Cathy’s stomach turned again and she closed her eyes, willing the sickness to pass. There was a riot of smells up here, beeswax, ghostly layers of stale perfume, something musty. She put her gloved hand to her mouth and the smell of the latex, like nails on a blackboard, set her teeth on edge.
Until thirty-six hours ago Cathy had been persuading herself that her incredibly heightened sense of smell and queasiness were the start of a bug. Some bug. But right now her problems were something she didn’t have the headspace to deal with. She had a job to do. Later, when she was on her own in the gym, when it was just her and a punchbag, that was when she’d be able to think. And boy did she have a lot to think about.
Pulling her hand away from her mouth, Cathy impatiently pushed a dark corkscrew curl that had escaped from her ponytail back behind her ear. Too thick to dry quickly, her hair was still damp from her early-morning training session in the pool, but that was the least of her worries. She folded her arms tightly across her chest and breathed deeply, slowly fighting her nausea. Inside her head, images of the bedroom whirled, slightly out of focus, blurred at the edges.
When the neighbour had called the station this morning, this had presented as a straightforward forced entry.

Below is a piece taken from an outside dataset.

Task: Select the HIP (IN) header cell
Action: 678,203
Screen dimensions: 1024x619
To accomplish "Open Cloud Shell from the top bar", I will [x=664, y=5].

That was until the lads had entered the address into the system and PULSE had thrown up a report from the same property made only the previous night. The householder, Zoë Grant, had seen a man lurking in the garden. Watching her. Cathy would put money on him doing a bit more than just watching. One of the Dún Laoghaire patrol cars had been close by, had arrived in minutes, blue strobes illuminating the lane. But the man had vanished. More than likely up the footpath that ran through the woods from the dead end of the cul-de-sac to the top of Killiney Hill.
And now someone had broken in.
It was just as well Zoë Grant hadn’t been at home.

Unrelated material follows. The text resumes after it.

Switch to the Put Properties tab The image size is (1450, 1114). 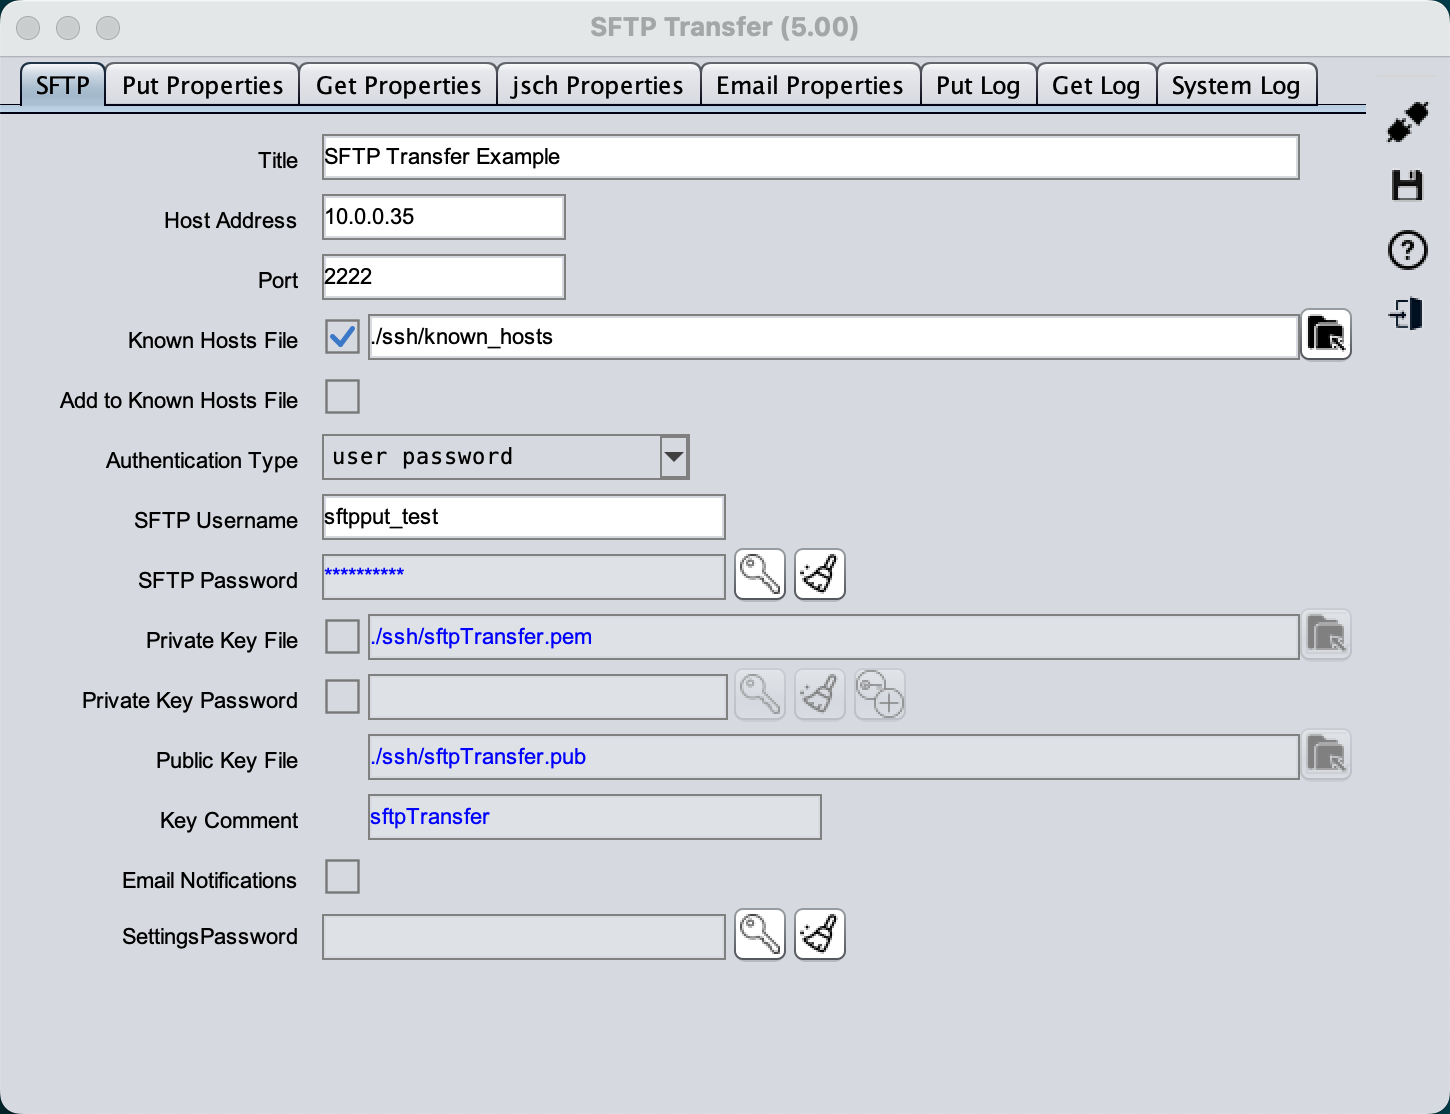[202, 86]
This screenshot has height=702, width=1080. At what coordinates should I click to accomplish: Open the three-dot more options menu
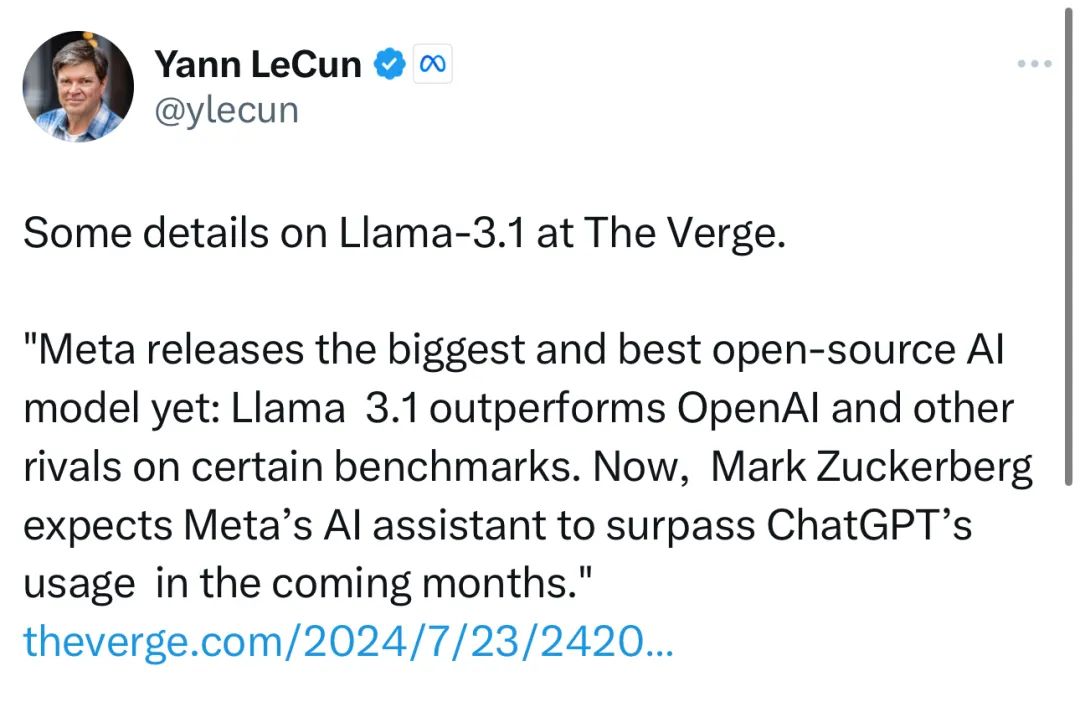(x=1035, y=63)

Cathy thrust her hands into the pockets of her combats and fought to focus. Christ, she was so sick of feeling sick. The one thing that Niall McIntyre, her coach – ‘The Boss’ – drilled into her at every single training session was that winning was about staying in control. Staying in control of her training; her fitness; her diet.
Staying in control of her breakfast.
And she’d got to be the Women’s National Full-Contact Kickboxing champion three times in a row by following his advice.
Below in the hallway, Cathy could hear Thirsty, the scenes-ofcrime officer, bringing in his box of tricks, its steel shell reverberating off the black and white tiles as he called up to her.
‘If this one is Quinn, O’Rourke will be delighted. Have a look at her shoes; he’s got a thing about bloody shoes. Lines them up and does his thing . . .’ The disgust was loud in his voice.
Trying to steady herself, Cathy took a deep breath. DI Dawson O’Rourke might be dying to nail ‘Nifty’ Quinn, but she knew he wouldn’t be at all impressed if he could see her now. Dún Laoghaire was a new patch for him, but they went way back. And . . . Christ, this wasn’t the time to throw up.
Shoes. Look for the shoes.
‘The place is upside down, there’s . . .’ Her voice sounded hollow. But what could she say, there’s a bad smell? No question that would bring guffaws of laughter from Thirsty. And she was quite sure no one else would be able to smell it; it was like the kitchen back at her shared house. If Decko, their landlord, or one of the other lads she rented with had left the fridge open or the lid off the bin, she couldn’t even get in the door. Thank God they hadn’t noticed. Yet. Decko fancied himself as an impersonator and there was no way she was ready to be the butt of his jokes.
Taking a deep breath, Cathy edged through the door, the heels on her boots echoing on the wooden floorboards. Downstairs she heard another voice. The neighbour this time, calling from outside the front door.
‘How are you getting on?’
‘Grand, thanks. A member of the detective unit is examining upstairs.’ Cathy could tell from his response that Thirsty had his public smile in place. ‘Any sign of Miss Grant?’
‘Zoë? Not yet. I’ll try her again in a minute. It’s going to be an awful shock. He didn’t take that big painting, did he? The old one of the harbour? I’ve always loved that.’ The neighbor paused, then before Thirsty could comment continued: ‘Is there anything I can do? Can I get you a cup of tea?’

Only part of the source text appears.